● **TEKSTFRAGMENT**:
********

De sociaal drinker

Laat ik er maar voor uitkomen: ik veracht de sociaal drinker. Van alles wat drank te bieden kan hebben, waardeert de sociaal drinker slechts het meest oppervlakkige: het sociaal smeermiddel. Hoge eisen stelt hij niet. Tsjechische absint, doodgefilterd maïsbier, met essence-jenever op te waarderen tot “kopstootje”, limonadewijn, alcopops… al deze narigheid hebben we te danken aan de sociaal drinker, die zulke lage eisen stelt aan wat zich onder de kurk of dop bevindt.

Drinken zou een bij uitstek individuele en asociale bezigheid moeten zijn. Dat zou het werkelijk de moeite waard maken. De drank als vriend of vriendin die het leven daadwerkelijk verrijkt.

Toch, de sociaal drinker hoedt de burgermoraal, meer nog dan de reactionaire geheelonthouder dat doet. Dat moet toch ook gebeuren. Er is geen smaak voor nodig, geen oorspronkelijk idee en al helemaal geen muze.

(Gepost op het groenefee-forum op 13-03-2006)

Voorkom alcoholschade?

De traditie van het “elfuurke” leeft hier nog altijd. Zo kennen we de Frühstückskorn, een doorgaans neutraal graandistillaat (Korn) dat traditioneel bij het tweede ontbijt, na de eerste landarbeid wordt gedronken, als oppepper.

Zo stonden we hier op een stralende ochtend langs de afscheiding te keuvelen (“kuieren”, zoals dat hier merkwaardig genoeg heet) met de buren. Hollanders. De landeigenaar plaatst een dienblad op de schutting en serveert een clandestien gestookte klare uit. De Hollanders weten niet wat ze overkomt, maar ze vinden het geweldig. Het gesprek verlevendigt en de sterke verhalen komen los.

Sterke drank hoort hier nog echt bij het leven. Je kunt het overal krijgen. Bij de supermarkt, bij de drogist, bij de benzinepomp of gewoon ergens op een erf.

********

● **AANGELEVERD MATERIAAL**:
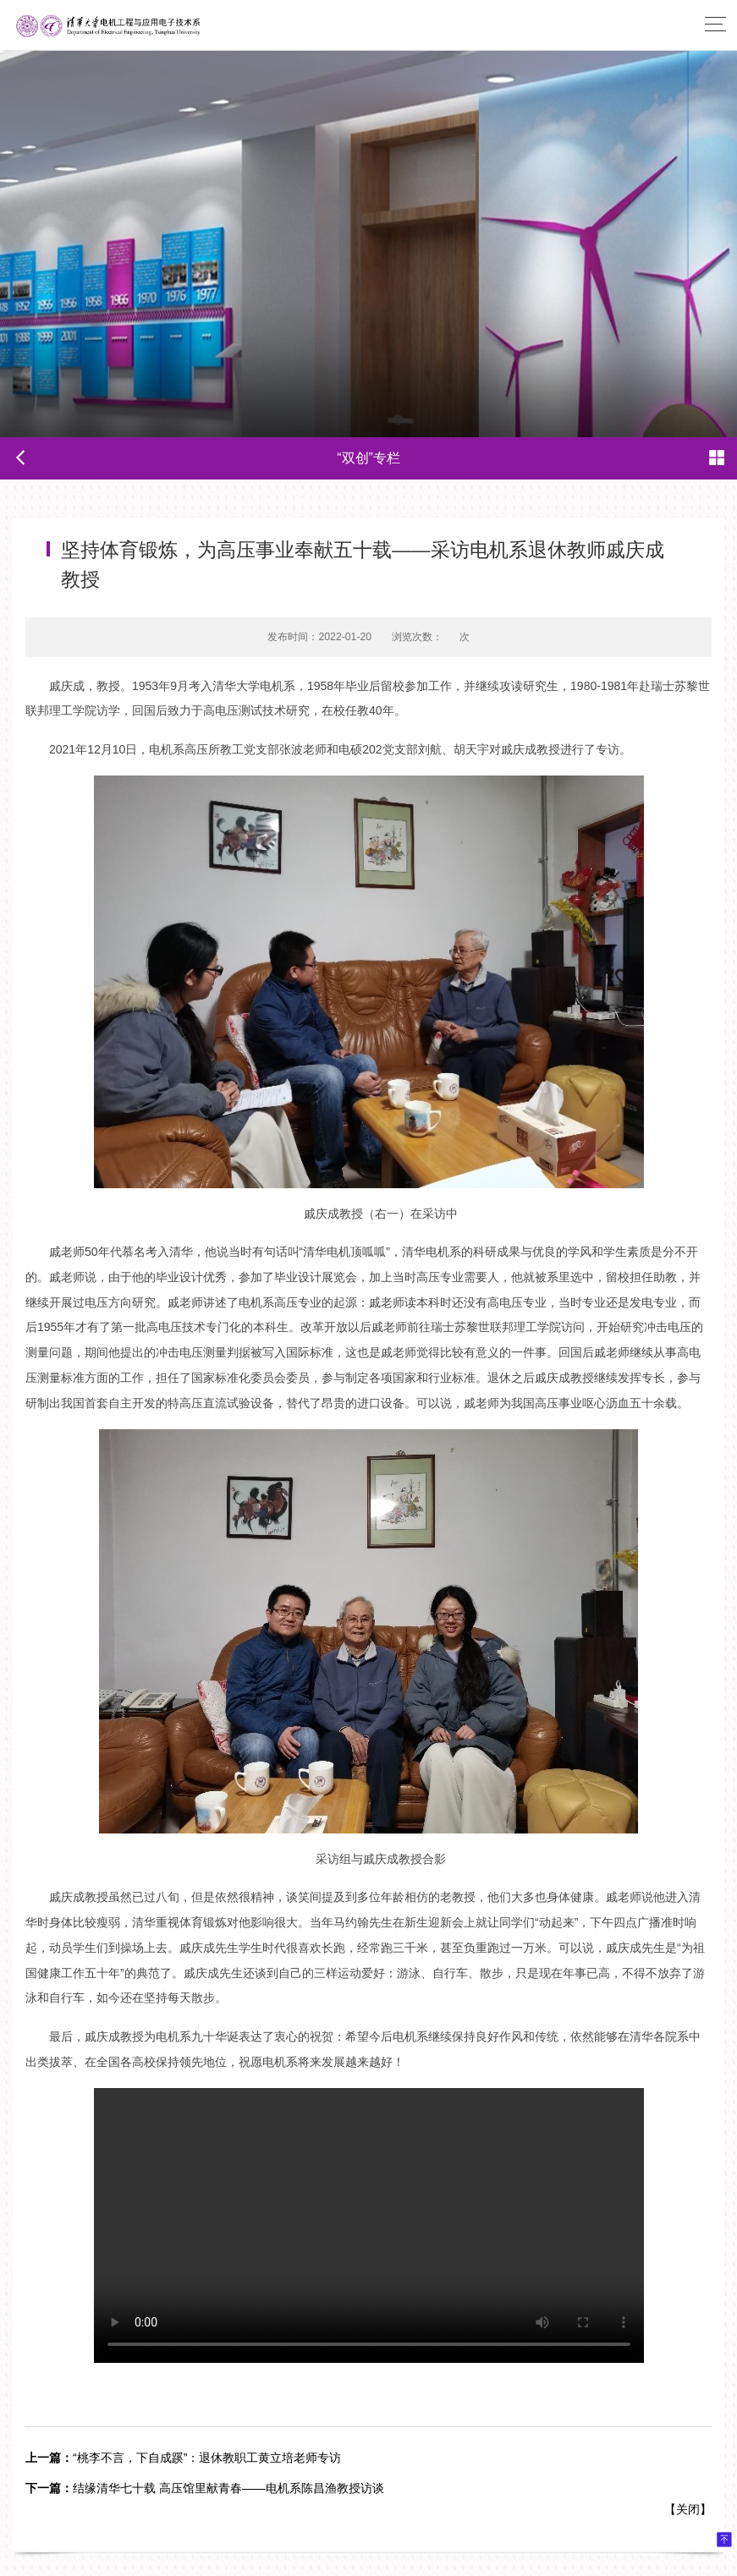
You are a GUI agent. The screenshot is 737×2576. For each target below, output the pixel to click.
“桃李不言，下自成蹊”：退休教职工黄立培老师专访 (183, 2457)
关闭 (688, 2509)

********

● **OPDRACHT A**:
Wanneer wordt de Frühstückskorn volgens de tekst over de sociaal drinker traditioneel gedronken?
● **OPDRACHT B**:
Noem alle plekken waar je volgens de tekst over de sociaal drinker sterke drank kunt krijgen.
● **OPDRACHT C**:
Schrijf de tekst over de sociaal drinker verder, te beginnen na de laatste zin.
Het materiaal is afkomstig uit een andere bron.

● **ANTWOORD A**:
Bij het tweede ontbijt, na de eerste landarbeid, als oppepper.

● **ANTWOORD B**:
De supermarkt, de drogist, de benzinepomp en ergens op een erf.

● **ANTWOORD C**:
Ondertussen wordt het aan de andere kant van de grens steeds moeilijker om nog iets fatsoenlijks te drinken te vinden. En met agressieve campagnes wil men het “gebruik” van alcohol nog verder terugdringen, vooral onder de jeugd.

Ze hebben nu weer bedacht dat het slecht voor puberhersenen is om te drinken. Je hoeft als puber niet meer te leren een passende wijn bij het eten te waarderen, maar wordt geacht de gebruikelijke alcoholvrije, synthetische brol weg te slurpen. Of desnoods een vruchtensapje. In het allerkwalijkste geval een beker melk. Dat is namelijk beter voor je hersenen en – hou je vast – beter voor je seksuele ontwikkeling!

Ik verkeerde tijdens mijn puberteit geregeld in een alcoholroes. Ook heb nooit zoveel zware katers gehad als tijdens die jaren. Ik heb niet de indruk dat mijn vitale functies er erg onder geleden hebben. Ik heb een academische studie met betrekkelijk groot gemak succesvol afgerond en de geslachtsdrift had af en toe wel een beetje minder gemogen. Er zal heus wel ergens wat schade zijn waar ik niets van merk. In het leven loop je nu eenmaal onvermijdelijk wat averij op.

Wat te denken van die hersenschade? In een land als Nederland, waar de onderwijsmachinerie aan de lopende band analfabeten produceert, waar naar ik schat 95% van de bevolking niet in staat is een regelmatig werkwoord in de moerstaal te vervoegen en waar politiek en media zich zonder enige schaamte inspannen om een zo groot mogelijke doelgroep van verstandelijk gehandicapten te bereiken, is het daar niet juist een belangrijk voordeel om met hersenschade te leven?

Snob versus Dandy

Baudelaire plaatst de dandy diametraal tegenover de snob. De snob is een fat die hecht aan uiterlijk vertoon en die zijn best doet geaccepteerd te worden in voorname kringen. Voor de dandy onderstreept een gedistingeerd uiterlijk enkel de aristocratische voortreffelijkheid van zijn eigen onafhankelijke, fijnzinnige en ontoegankelijke geest. Hij is de “werkloze Hercules” die fascineert en ontstelt, zonder ooit zelf uit het lood geslagen te worden.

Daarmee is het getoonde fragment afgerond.